First, we must create a model to create these plots. I will use the dataset brains to do this.

library(alr3)
## Loading required package: car
## Warning: package 'car' was built under R version 3.4.3
data(brains)
attach(brains)

brmod <- lm(BrainWt~BodyWt)
plot(brmod)

As you can see from the output, it automatically gives us the four plots. Looking at the last plot, take note of the dotted line cone. Our goal is to have all data points inside this cone. The data points within the red cone curve don’t have to much leverage, but outside we need to be paying attention to them We must try to do a transformation to get them inside.

Transformation

If we see something in these plots like skew, if it’s an inappropriate “mean function”, or heteroscedacity, we might want to use a transformation to address these problems. Be sure to start with only one transformttion with one variable first because simpler is better.

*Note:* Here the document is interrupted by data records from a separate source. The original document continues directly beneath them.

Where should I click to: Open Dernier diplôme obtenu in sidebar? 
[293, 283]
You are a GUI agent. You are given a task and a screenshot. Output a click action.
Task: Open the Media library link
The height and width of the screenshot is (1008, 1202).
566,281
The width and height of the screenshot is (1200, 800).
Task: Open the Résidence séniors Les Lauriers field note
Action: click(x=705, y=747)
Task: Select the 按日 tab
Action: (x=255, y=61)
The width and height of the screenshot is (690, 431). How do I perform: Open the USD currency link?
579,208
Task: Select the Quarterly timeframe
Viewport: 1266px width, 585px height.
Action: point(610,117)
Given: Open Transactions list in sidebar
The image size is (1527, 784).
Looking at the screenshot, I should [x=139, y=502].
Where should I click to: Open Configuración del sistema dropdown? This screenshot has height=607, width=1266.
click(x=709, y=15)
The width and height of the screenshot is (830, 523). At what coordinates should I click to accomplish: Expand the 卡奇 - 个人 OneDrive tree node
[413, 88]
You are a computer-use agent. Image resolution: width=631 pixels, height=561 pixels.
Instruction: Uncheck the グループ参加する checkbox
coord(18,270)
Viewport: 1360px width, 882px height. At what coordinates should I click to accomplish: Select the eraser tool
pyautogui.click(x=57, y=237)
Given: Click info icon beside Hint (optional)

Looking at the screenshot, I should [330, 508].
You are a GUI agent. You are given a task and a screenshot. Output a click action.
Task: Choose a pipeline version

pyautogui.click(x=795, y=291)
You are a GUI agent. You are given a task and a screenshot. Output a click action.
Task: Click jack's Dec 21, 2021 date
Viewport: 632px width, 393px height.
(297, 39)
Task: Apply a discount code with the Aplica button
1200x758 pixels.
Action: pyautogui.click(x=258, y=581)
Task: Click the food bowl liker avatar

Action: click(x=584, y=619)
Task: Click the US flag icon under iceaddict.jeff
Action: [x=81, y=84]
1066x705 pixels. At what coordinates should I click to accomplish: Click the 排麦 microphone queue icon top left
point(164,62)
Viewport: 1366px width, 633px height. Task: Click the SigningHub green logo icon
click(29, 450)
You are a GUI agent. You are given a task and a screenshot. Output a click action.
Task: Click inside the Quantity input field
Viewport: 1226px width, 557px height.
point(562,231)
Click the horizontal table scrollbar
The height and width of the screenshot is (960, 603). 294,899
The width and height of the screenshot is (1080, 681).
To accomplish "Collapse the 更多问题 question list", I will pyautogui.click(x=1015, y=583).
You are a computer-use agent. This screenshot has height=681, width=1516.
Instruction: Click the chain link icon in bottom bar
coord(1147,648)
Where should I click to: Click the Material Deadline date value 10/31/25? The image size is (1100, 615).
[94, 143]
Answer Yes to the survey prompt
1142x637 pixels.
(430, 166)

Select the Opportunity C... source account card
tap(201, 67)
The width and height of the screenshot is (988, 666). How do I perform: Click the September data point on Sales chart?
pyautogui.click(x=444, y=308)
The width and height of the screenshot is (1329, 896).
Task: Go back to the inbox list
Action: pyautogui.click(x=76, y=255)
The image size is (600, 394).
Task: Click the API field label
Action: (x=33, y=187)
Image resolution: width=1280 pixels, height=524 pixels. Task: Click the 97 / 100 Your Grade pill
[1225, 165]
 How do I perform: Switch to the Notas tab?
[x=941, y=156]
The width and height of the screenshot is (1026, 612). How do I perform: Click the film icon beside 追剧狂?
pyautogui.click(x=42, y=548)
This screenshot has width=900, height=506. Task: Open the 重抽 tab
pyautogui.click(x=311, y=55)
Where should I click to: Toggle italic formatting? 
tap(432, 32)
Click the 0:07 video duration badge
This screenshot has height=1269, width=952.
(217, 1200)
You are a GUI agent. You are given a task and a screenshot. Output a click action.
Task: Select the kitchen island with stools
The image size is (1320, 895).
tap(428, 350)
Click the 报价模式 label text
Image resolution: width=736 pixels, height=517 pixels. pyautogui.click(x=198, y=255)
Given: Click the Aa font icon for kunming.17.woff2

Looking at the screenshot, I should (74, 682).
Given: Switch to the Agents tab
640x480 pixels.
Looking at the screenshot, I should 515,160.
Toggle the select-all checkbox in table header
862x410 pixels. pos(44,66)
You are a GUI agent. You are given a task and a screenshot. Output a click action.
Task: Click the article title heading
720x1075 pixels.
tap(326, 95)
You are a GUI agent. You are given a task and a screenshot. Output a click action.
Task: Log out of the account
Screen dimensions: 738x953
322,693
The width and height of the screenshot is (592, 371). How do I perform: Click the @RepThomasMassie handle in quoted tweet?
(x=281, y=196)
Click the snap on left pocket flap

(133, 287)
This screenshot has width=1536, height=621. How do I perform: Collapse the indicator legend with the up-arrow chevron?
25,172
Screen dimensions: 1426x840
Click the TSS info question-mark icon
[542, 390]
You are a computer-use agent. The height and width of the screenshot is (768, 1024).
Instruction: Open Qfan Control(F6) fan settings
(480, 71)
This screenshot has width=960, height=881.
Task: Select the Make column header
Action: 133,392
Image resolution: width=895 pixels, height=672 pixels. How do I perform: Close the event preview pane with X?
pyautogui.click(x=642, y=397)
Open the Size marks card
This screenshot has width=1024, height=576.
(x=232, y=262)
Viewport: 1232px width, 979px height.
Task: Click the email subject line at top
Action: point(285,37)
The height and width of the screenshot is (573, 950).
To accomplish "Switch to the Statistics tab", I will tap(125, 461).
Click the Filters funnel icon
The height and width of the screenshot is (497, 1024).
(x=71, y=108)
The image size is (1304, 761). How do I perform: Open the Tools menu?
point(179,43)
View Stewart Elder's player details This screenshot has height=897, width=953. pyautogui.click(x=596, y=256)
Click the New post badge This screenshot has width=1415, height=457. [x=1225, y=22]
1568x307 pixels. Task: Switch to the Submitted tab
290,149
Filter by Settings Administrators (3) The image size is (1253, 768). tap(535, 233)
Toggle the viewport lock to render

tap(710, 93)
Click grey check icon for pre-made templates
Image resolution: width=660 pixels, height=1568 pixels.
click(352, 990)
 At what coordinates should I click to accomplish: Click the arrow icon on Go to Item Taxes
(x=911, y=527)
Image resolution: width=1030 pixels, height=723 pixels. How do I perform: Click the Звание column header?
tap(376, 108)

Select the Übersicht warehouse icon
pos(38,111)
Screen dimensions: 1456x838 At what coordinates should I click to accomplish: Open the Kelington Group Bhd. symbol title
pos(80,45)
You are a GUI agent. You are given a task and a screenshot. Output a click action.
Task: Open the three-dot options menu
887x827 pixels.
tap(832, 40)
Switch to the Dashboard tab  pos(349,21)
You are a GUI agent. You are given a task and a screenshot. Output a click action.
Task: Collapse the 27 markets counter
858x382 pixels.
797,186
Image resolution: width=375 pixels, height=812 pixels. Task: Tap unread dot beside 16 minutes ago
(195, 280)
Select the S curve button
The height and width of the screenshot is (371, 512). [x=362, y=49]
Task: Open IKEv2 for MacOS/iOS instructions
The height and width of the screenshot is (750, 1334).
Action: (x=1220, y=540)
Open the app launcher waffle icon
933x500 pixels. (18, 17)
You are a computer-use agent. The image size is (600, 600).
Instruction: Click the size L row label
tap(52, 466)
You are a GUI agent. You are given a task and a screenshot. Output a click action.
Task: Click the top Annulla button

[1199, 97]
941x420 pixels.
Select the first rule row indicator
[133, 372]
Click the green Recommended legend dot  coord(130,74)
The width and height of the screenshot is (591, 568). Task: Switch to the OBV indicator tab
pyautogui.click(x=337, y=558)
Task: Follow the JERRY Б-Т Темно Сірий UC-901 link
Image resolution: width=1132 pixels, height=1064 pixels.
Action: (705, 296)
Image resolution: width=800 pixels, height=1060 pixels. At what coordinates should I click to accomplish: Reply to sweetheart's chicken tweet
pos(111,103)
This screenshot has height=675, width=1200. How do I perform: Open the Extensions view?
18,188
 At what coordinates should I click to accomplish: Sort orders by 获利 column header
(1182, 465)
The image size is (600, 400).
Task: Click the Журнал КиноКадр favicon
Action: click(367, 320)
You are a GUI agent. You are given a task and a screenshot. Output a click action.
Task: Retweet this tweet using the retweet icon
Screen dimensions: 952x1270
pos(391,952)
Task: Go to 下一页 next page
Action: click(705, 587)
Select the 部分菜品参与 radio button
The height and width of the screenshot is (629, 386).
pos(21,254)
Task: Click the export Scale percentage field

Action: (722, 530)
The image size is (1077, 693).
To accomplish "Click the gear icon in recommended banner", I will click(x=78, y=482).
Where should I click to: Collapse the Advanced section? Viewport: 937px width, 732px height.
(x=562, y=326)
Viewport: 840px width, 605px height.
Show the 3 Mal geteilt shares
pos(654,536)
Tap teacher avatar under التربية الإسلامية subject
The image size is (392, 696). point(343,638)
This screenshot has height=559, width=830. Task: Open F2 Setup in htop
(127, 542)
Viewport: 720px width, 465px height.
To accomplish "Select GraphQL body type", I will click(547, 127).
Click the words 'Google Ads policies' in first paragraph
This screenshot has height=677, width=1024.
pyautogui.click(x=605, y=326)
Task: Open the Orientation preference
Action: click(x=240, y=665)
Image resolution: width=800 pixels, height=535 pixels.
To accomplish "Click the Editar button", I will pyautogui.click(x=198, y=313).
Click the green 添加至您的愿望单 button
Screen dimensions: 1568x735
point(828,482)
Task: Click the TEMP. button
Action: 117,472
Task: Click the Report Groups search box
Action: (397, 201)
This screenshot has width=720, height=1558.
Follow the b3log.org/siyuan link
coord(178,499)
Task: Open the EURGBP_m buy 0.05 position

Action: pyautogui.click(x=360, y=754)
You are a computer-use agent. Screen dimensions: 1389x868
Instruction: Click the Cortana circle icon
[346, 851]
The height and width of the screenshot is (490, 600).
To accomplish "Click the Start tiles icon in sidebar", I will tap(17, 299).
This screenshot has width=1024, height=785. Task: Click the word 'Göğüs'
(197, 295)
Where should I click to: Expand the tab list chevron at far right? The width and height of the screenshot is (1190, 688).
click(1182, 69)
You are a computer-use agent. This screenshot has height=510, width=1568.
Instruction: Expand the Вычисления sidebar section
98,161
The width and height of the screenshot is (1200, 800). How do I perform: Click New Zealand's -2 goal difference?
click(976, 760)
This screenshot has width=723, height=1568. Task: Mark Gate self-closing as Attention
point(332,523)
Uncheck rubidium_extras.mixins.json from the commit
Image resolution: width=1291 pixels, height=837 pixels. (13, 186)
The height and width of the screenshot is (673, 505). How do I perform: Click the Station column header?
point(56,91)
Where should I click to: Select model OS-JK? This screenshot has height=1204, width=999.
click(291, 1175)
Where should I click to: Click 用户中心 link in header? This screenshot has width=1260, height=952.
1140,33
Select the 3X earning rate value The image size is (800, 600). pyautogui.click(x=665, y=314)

Some common transofrmations:

  1. sqrt(Y) = Xβ + ε
  1. helps with heteroscedasticity
  1. log(Y) = Xβ + ε
  1. helps equalize error(helps with heteroscedasticity)
  2. help straighten the trend and help w/ curvature in resids
  1. 1/Y = Xβ + ε

Practice

Goal:Find a transformation to get linear trend

We will use data set brains to create these transformations.

brmod1 <- lm(sqrt(BrainWt) ~ sqrt(BodyWt))
plot(brmod1)

brmod2 <- lm(log(BrainWt) ~ log(BodyWt))
plot(brmod2)

brmod3 <- lm((1/BrainWt) ~ (1/BodyWt))
plot(brmod3)

## hat values (leverages) are all = 0.01612903
##  and there are no factor predictors; no plot no. 5

Looking at these plots, it appears the log transformation gave us the best model.

Outliers and Influential Parts

Outliers

An outlier is a pt well- separated from the rest of data. Before we can address them we need to identify them through a residual plot or studentized tests.

Before we can answer how we deal with them, we must first ask ourselves these three questions.

  1. Was the data pt recorded incorrectly?

  2. If it is correct, why is this pt an outlier?

  3. If the pt is correct, are we missing a predictor that could explain the trend?